Union und SPD schließen einen Kompromiss beim Staatsangehörigkeitsrecht. Vor allem Deutschtürken bleiben weiterhin benachteiligt.

Ein Pass? Zwei Pässe? Ein Seepferdchen-Abzeichen ist manchem wichtiger. Bild: dpa

BERLIN taz | Kenan Kolat zeigte sich „sehr enttäuscht“. „Die SPD hat ihr Wort nicht gehalten“, sagte der Vorsitzende der Türkischen Gemeinde in Deutschland zu dem Kompromiss, auf den sich die Spitzen von SPD und Union bei der doppelten Staatsbürgerschaft in letzter Minute geeinigt haben.

Zwar sei es ein Fortschritt, dass Kinder ausländischer Eltern künftig ihr Leben lang zwei Pässe behalten dürfen. Aber für die Generation ihrer Eltern und Großeltern, die sich einbürgern lassen wollten, ändere sich nichts. „Die Eltern und Großeltern haben für dieses Land viel getan. Es wäre eine Anerkennung dieser Lebensleistung gewesen“, sagte Kolat, der auch SPD-Mitglied ist. „Ich persönlich werde bei der Mitgliederbefragung deshalb mit Nein stimmen“, sagte er der taz.

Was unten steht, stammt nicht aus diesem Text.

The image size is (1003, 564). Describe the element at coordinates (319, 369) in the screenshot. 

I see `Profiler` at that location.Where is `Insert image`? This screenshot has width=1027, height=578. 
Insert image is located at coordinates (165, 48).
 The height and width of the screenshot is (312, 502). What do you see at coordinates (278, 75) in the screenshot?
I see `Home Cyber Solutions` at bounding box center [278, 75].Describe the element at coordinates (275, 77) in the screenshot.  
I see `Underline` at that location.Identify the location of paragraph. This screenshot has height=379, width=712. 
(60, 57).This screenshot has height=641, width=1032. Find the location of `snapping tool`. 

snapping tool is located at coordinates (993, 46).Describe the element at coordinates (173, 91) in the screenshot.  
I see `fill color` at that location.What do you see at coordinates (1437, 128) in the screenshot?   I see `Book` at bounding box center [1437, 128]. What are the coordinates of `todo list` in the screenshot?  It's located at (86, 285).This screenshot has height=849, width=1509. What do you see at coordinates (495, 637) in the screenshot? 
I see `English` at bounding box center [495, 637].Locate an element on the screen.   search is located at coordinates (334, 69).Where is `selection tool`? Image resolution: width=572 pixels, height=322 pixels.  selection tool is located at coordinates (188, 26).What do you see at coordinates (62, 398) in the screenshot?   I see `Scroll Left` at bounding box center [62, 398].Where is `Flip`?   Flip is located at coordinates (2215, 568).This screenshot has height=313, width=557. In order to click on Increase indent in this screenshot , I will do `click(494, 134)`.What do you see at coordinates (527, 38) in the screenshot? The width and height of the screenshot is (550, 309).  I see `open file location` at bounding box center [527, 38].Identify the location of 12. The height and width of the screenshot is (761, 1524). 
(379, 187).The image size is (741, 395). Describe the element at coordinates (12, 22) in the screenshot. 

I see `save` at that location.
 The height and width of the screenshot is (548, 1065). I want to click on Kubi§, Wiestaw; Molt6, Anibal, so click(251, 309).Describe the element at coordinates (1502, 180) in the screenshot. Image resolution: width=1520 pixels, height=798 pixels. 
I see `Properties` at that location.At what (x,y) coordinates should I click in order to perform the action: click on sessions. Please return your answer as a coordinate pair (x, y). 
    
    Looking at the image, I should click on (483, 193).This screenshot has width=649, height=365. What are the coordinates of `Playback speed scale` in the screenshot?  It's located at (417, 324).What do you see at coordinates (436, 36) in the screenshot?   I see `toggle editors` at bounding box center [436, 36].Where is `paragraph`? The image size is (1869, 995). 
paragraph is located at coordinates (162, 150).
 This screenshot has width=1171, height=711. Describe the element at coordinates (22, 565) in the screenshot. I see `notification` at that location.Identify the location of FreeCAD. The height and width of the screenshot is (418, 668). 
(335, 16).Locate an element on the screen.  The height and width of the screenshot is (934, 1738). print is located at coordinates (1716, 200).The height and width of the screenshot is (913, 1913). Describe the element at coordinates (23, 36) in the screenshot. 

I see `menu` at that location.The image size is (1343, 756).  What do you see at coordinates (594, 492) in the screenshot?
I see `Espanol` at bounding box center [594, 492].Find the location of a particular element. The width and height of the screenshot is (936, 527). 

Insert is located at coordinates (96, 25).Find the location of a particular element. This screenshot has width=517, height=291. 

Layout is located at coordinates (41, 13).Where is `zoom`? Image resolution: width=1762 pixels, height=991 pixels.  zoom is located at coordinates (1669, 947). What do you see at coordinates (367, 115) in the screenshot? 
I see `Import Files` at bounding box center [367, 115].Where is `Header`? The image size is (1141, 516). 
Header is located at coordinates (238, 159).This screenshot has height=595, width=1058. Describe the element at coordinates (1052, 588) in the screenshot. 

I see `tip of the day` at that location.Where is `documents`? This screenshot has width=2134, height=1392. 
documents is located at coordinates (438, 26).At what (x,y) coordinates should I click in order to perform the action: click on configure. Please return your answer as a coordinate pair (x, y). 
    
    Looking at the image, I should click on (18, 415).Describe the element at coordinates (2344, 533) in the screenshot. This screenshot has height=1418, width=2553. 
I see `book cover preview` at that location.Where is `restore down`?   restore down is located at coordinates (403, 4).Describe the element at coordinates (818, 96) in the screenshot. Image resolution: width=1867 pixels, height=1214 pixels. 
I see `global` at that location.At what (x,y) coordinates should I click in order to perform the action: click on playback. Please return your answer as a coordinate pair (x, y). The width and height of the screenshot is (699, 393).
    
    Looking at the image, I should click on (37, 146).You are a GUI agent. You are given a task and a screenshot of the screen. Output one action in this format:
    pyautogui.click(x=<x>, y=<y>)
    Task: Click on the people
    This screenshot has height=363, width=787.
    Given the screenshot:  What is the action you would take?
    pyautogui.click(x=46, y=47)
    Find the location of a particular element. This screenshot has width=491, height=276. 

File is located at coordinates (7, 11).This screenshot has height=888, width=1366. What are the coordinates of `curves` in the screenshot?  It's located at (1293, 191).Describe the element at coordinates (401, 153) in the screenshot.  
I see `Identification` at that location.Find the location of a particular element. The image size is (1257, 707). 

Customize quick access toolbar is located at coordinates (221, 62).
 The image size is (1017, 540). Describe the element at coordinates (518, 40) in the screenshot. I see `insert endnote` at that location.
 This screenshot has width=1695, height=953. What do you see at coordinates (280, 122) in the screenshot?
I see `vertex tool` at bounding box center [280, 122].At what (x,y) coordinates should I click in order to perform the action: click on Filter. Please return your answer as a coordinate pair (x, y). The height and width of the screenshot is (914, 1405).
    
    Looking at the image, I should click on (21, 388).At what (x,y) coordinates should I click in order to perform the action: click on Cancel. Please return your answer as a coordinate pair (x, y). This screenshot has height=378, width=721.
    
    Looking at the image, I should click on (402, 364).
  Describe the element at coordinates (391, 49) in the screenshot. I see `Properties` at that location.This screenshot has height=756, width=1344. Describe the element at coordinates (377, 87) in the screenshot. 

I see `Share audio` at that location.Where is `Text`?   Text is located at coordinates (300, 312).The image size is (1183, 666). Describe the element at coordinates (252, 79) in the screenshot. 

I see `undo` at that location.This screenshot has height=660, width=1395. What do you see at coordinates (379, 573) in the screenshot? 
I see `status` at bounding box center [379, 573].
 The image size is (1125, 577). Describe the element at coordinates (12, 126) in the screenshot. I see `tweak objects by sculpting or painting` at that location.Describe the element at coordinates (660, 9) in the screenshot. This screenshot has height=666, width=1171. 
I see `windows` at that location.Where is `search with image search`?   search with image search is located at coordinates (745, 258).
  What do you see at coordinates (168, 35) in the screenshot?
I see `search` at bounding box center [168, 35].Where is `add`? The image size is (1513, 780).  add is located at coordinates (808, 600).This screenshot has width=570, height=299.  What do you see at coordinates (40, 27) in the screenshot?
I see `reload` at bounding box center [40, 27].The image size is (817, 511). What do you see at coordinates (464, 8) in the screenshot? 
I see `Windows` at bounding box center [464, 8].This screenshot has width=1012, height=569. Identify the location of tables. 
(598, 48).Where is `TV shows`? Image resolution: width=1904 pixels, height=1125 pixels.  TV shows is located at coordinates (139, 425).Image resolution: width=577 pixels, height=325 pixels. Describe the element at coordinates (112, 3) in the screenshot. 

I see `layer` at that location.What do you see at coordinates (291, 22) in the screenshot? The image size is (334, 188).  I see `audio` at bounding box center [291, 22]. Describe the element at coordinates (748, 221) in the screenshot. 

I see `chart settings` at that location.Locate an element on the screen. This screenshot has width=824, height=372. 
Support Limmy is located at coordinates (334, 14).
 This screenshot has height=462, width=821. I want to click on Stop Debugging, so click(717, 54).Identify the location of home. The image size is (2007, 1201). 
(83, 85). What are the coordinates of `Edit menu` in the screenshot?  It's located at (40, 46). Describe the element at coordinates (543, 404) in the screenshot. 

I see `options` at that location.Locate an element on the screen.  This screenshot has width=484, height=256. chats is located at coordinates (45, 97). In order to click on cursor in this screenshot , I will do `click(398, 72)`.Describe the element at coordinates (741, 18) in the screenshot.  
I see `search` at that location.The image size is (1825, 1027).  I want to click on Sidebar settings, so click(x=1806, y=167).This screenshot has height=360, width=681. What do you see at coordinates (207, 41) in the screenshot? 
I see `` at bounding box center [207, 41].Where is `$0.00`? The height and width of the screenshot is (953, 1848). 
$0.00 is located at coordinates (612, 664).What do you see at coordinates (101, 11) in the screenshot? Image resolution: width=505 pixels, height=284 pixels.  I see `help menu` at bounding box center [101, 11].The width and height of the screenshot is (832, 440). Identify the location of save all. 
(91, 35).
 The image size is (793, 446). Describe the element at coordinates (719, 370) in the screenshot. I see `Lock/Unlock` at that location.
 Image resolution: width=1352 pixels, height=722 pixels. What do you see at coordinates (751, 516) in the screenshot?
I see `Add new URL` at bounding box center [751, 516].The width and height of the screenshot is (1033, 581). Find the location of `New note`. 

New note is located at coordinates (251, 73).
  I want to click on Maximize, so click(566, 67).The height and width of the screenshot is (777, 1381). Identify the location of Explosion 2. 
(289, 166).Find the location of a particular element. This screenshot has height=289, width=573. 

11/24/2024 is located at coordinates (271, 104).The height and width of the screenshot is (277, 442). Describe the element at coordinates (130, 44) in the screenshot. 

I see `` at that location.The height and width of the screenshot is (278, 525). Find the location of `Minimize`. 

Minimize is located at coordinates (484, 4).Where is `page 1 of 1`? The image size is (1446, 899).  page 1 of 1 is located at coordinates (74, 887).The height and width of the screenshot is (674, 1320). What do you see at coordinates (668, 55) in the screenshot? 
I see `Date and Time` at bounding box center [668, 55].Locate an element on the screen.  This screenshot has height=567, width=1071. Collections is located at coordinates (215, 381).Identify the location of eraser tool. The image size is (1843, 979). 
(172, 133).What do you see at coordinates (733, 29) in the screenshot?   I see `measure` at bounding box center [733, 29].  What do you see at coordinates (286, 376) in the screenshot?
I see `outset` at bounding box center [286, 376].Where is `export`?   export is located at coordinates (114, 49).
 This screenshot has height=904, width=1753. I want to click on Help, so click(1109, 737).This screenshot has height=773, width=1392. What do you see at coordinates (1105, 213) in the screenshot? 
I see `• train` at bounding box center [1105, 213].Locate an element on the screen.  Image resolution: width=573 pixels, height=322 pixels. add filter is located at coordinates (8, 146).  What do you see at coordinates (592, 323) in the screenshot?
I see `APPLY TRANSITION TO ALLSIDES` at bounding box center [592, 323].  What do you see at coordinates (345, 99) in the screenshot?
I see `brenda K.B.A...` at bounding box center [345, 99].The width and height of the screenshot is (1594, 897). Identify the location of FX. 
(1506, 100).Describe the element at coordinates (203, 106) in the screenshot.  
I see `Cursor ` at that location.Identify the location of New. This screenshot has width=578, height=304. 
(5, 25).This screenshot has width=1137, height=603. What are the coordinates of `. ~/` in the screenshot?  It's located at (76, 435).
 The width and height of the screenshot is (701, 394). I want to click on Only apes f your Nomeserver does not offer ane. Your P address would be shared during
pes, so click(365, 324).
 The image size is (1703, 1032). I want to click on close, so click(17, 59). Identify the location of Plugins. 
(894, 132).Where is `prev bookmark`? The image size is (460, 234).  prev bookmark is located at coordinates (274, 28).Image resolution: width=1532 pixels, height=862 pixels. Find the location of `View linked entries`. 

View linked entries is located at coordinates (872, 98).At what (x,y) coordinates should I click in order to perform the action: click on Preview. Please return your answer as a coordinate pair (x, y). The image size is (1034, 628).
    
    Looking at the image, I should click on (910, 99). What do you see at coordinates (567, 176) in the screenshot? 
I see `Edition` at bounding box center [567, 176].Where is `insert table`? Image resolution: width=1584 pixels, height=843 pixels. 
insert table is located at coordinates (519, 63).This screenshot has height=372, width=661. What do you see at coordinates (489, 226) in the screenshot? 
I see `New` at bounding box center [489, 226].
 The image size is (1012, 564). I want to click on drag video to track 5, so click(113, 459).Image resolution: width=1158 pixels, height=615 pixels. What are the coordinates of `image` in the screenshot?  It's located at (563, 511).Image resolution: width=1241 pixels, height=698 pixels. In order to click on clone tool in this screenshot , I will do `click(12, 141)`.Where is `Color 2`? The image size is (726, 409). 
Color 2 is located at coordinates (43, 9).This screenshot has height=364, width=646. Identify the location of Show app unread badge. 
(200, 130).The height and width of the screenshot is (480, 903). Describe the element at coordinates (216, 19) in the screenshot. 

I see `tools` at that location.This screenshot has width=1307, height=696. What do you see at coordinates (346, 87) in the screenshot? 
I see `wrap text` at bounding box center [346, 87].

Die SPD hatte ursprünglich gefordert, die doppelte Staatsbürgerschaft generell zuzulassen, Parteichef Sigmar Gabriel hatte das gar zur Bedingung für eine Große Koalition gemacht. Die Union hatte sich bis zuletzt dagegen gestemmt, vor allem Innenminister Hans-Peter Friedrich (CSU) zeigte sich hartnäckig.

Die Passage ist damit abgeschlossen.